A plank with m=0.12 kg and 50cm long has one mass of m1=0.11kg sitting on one end and a m2=0.055kg at the other end. Where should the pivot point be to balance the plank?
I figured the equation out
Xcg=(m1x1+m2x2+m3(L/2))/(m1+m2+m3)
m1 = 0.055kg
x1 = 0cm
m2 = 0.11kg
x2 = 50cm
for the plank you need to add
m3 = 0.12kg
and distance is L=50cm
it calculates to Xcg=29.825cm
To determine the pivot point where the plank will be balanced, we can use the principle of moments. The principle of moments states that for an object to be in rotational equilibrium, the sum of the clockwise moments must equal the sum of the anticlockwise moments.
In this case, let's assume that the pivot point is at a distance x from the end where the m1 is placed.

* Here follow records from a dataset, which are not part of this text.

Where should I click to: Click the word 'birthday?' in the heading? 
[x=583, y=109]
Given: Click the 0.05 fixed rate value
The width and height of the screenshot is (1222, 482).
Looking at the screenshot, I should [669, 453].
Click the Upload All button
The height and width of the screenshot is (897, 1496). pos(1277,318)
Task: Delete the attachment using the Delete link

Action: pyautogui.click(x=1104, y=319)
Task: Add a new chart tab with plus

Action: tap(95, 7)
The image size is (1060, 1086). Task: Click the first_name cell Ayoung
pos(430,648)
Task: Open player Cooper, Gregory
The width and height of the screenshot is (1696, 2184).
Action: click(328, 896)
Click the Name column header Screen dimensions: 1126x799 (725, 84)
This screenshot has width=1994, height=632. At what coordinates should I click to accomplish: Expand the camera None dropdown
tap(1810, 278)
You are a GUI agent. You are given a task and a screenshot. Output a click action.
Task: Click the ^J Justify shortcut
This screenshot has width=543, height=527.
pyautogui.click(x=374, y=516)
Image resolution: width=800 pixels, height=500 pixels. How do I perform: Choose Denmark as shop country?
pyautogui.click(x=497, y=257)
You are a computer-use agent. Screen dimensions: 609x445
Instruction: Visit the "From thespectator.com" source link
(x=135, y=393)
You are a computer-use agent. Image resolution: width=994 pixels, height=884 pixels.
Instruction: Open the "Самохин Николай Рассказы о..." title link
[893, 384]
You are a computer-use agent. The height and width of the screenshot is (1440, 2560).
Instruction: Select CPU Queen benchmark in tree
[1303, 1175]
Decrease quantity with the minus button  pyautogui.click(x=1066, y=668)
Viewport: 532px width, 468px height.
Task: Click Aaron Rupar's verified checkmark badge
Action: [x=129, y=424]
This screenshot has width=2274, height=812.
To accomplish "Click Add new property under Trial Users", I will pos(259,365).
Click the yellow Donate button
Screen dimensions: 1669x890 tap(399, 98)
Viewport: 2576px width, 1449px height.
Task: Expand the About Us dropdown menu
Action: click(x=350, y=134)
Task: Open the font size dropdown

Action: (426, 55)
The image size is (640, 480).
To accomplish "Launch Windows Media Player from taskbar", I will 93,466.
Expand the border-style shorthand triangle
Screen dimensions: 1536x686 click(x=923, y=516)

The weight of the plank itself can be considered to act at its center of mass. Since the mass of the plank is m = 0.12 kg and its length is 50 cm, the center of mass is located at the midpoint, which is 25 cm from both ends.
The weight of the plank can be calculated as follows:
Weight of plank (W_plank) = mass of plank (m) x acceleration due to gravity (g)
W_plank = 0.12 kg x 9.8 m/s^2
W_plank = 1.176 N
Now, let's calculate the clockwise and anticlockwise moments:
Clockwise moments:
The moment due to m1 = m1 x g x (x - 50 cm)
The moment due to m2 = m2 x g x (x)
Anticlockwise moments:
The moment due to the weight of the plank = W_plank x (25 cm)
According to the principle of moments, the sum of the clockwise moments must equal the sum of the anticlockwise moments:
m1 x g x (x - 50 cm) + m2 x g x (x) = W_plank x (25 cm)
Substituting the known values:
0.11 kg x 9.8 m/s^2 x (x - 50/100 m) + 0.055 kg x 9.8 m/s^2 x (x) = 1.176 N x (25/100 m)
Simplifying the equation:
(0.1078 x (x - 0.5)) + (0.0539 x x) = 0.294
Expanding and rearranging:
0.1078x - 0.0539 + 0.0539x = 0.294
0.1617x = 0.3479
x ≈ 2.151 m
Therefore, the pivot point should be located approximately 2.151 meters from the end where the m1 mass is placed to balance the plank.